Of course already you could argue here that people are responsible for their own diets. This is partly true. But it ignores the fact that those who have a sugar addiction may not be able to control their cravings.
Medical student Haroon Bayani is campaigning for fewer cakes in the Swedish workplace. Photo: Private
If we all respected the idea of achieving healthier eating habits, I am sure that we could all have a positive impact. Again we can compare this to the smoking ban and how this has benefited both smokers and non smokers alike in the workplace.

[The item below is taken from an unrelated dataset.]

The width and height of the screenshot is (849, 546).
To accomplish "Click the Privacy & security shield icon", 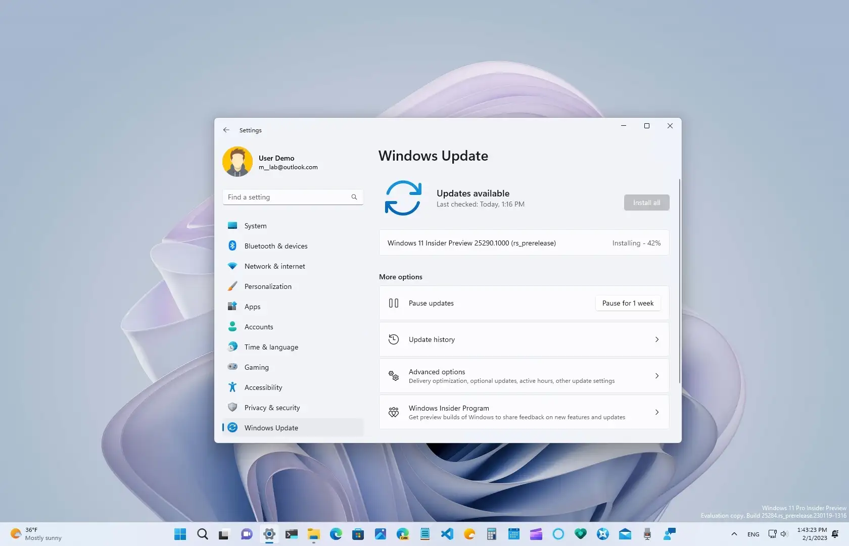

Do you even need sweet snacks with your coffee? Of course the answer is obviously 'no', especially when there are so many long term consequences linked to high sugar consumption: obesity, diabetes, kidney problems.
In the short term, we can also experience 'sugar lows' when we get tired just an hour after eating cakes or sweets. This is not optimal in a workplace.
Therefore I believe that cakes and buns should be taken away and replaced with something else, for example nuts or fruit. Or better still, make do with just coffee.
We should not ban sweets. I am not going that far. I believe that both employers and employees have a responsibility to do their best to make the workplace as pleasant as possible, but at the same time they should also try and keep it free from harmful products.
I urge people to dare to feel uncomfortable and to try not to succumb to the lure of cookies. Dare to break 'kaknormen' and pave the way for a much healthier lifestyle.